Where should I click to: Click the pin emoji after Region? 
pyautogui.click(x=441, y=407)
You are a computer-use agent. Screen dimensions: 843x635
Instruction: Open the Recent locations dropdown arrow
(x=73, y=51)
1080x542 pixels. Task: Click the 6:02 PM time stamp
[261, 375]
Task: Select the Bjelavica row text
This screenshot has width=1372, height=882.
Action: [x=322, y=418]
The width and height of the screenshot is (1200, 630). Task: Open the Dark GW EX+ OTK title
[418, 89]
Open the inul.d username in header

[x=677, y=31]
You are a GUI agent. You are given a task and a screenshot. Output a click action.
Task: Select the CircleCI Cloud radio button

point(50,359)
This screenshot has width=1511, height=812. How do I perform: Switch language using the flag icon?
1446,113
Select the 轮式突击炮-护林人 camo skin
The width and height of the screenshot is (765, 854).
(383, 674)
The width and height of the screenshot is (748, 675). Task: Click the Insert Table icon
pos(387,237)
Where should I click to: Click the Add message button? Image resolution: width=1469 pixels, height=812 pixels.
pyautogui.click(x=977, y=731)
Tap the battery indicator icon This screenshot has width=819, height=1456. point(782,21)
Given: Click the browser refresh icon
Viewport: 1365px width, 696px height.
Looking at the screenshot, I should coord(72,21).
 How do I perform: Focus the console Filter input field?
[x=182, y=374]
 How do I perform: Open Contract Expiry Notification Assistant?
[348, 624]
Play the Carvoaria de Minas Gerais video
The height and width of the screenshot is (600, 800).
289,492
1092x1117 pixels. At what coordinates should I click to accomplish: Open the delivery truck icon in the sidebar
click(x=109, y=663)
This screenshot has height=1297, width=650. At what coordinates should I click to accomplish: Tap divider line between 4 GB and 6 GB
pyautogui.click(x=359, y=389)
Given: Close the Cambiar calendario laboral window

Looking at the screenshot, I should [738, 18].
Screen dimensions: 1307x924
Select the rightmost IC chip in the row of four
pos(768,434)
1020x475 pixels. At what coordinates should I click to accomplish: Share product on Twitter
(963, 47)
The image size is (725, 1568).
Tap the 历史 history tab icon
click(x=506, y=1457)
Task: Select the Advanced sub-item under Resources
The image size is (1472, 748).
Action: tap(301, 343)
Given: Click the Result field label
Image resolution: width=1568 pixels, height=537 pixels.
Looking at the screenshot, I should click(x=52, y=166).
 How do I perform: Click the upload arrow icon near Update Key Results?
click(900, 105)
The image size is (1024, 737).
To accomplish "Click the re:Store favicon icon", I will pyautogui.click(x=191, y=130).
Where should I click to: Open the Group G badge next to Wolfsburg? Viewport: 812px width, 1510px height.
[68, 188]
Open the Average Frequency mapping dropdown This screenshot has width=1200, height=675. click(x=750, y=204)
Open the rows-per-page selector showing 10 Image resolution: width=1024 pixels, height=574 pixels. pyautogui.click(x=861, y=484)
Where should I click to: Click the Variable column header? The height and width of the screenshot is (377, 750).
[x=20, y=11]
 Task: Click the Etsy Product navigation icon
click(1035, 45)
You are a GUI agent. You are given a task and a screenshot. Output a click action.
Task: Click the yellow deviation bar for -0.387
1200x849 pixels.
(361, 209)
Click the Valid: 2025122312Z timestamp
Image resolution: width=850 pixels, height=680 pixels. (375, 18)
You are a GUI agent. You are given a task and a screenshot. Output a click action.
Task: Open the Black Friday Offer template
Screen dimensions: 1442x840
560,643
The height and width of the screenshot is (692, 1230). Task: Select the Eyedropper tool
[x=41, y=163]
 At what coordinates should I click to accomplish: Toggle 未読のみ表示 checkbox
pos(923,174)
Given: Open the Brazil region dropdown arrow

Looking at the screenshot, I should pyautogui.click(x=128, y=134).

• • •

> [Aim] Please rewrite the lines starting at the one containing "Open the rows-per-page" and ending at the one containing "click(1035, 45)", swapping "Variable" for "Parameter" and leaving everything else unchanged.

> [Solution to this task]
Open the rows-per-page selector showing 10 Image resolution: width=1024 pixels, height=574 pixels. pyautogui.click(x=861, y=484)
Where should I click to: Click the Parameter column header? The height and width of the screenshot is (377, 750).
[x=20, y=11]
 Task: Click the Etsy Product navigation icon
click(1035, 45)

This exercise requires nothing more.